When he finally kissed her, it wasn't gentle. It was a collision. It was the hunger of two people who had spent their lives working too hard and feeling too little. His hands were everywhere—in her hair, gripping her waist, pulling her flush against the hard planes of his body.
"Nelson," she gasped against his lips, her hands clutching the lapels of his expensive suit.
"I've got you," he groaned, his voice strained. "I've got you, Roxy."
In that moment, the world outside the balcony didn't exist. There was no mother waiting at home, no sister dreaming of a better life, no father who had walked away. There was only the heat of Nelson's skin, the frantic beat of her own heart, and a magnetic pull so strong it felt like they were being fused together.
They moved from the balcony to his private suite upstairs, there he have her a very intense kiss as he trails her laps. Rosy could feel her legs quibble as he slides his fingers into her panties. “Aahhh” she moaned out. No one has ever made her feel this way.
Nelson gently placed her on the king sized bed as he takes her panties off,while unbuckling his pants still maintain eye contact with her.
He slides into her wet caves and she couldn’t help but roll her eyes in pleaure. the hallway a blur of discarded shadows and heavy breathing. Every inch of skin that touched felt like a brand. Nelson moved with the same precision he used on the stage, but fueled by a raw, primal need that Roxy had never encountered. He treated her body like a temple and a playground all at once, his touch leaving a trail of fire in its wake.
The night was a whirlwind of intensity—a desperate, beautiful struggle to get close enough, to feel enough, to drown out the rest of the world. In the quiet, dark hours of the morning, while the city slept below them, they shared a connection that went beyond the physical. It was a soul-deep recognition, a brief window of time where two strangers became everything to each other.
But as the first grey light of dawn began to creep through the heavy velvet curtains, the reality of the clock returned.
Nelson was asleep for a brief moment, his face softened in the shadows, looking less like a titan of the industry and more like a man who had finally found peace. Roxy watched him, her heart heavy. She knew if she stayed until he woke up, she would never be able to let him go. And he was going to London. He had a world to conquer.
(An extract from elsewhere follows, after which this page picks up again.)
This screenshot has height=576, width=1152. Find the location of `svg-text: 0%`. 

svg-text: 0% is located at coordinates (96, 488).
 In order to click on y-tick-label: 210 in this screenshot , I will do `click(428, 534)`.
She was a girl from a broken home with nothing but a pair of worn-out dance shoes.
She dressed in silence, the silk of her dress feeling cold against her sensitized skin. She didn't leave a note. She didn't leave her number. She simply took one last look at the man who had set her soul on fire and walked out into the cold morning air.
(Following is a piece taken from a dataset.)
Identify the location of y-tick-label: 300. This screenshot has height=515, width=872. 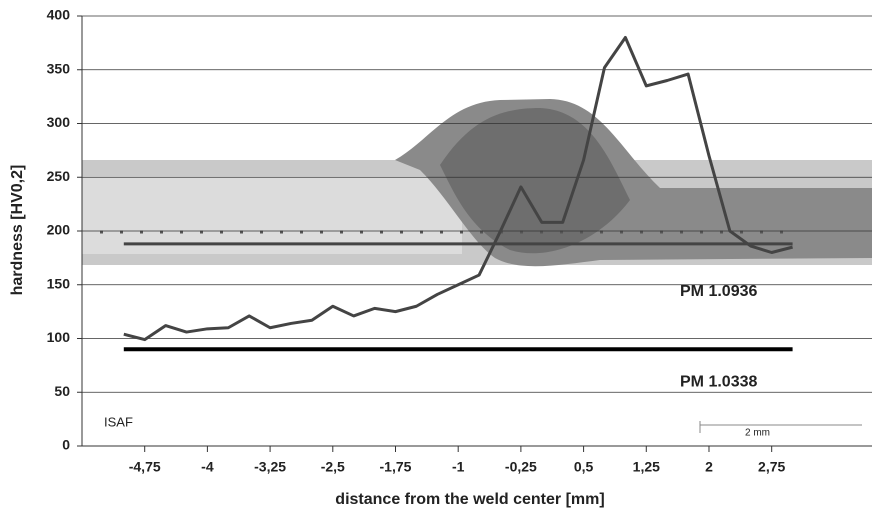
(59, 122).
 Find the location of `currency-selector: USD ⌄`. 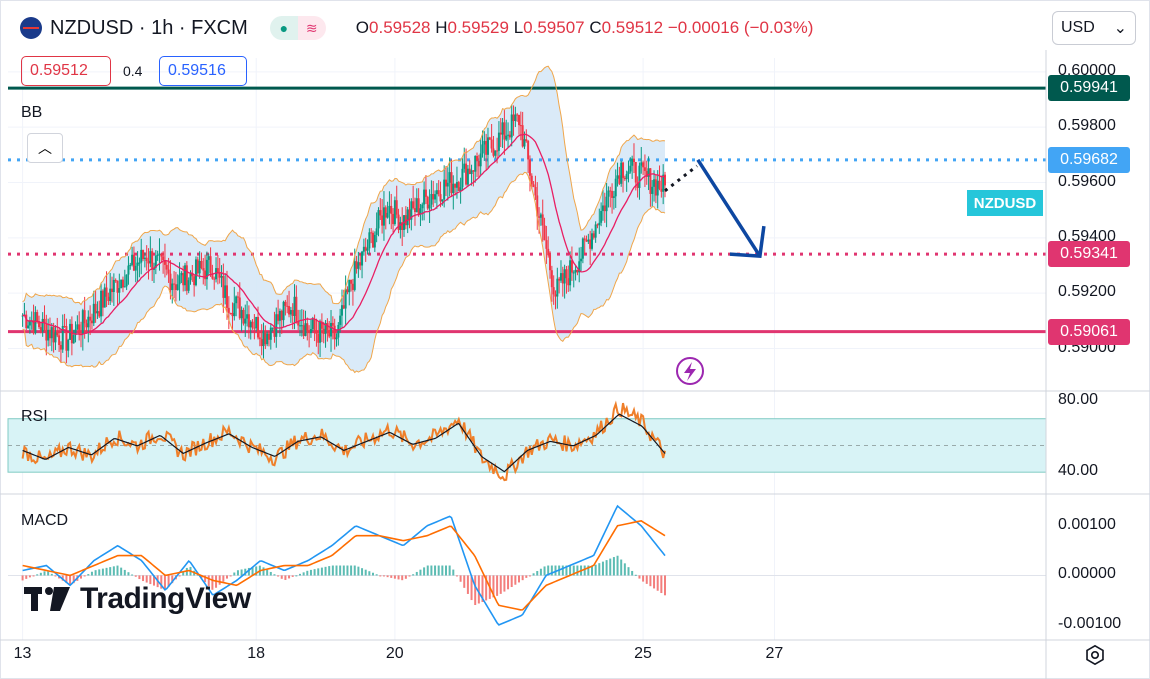

currency-selector: USD ⌄ is located at coordinates (1094, 28).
She thought it was the end of a beautiful, intense mistake.
She didn't know that she was carrying a piece of him with her. She didn't know that six weeks later, she would be staring at a plastic stick in a cramped bathroom, her world tilting on its axis. And she certainly didn't know that five years later, the man who had vanished into the London fog would return to take her breath away all over again.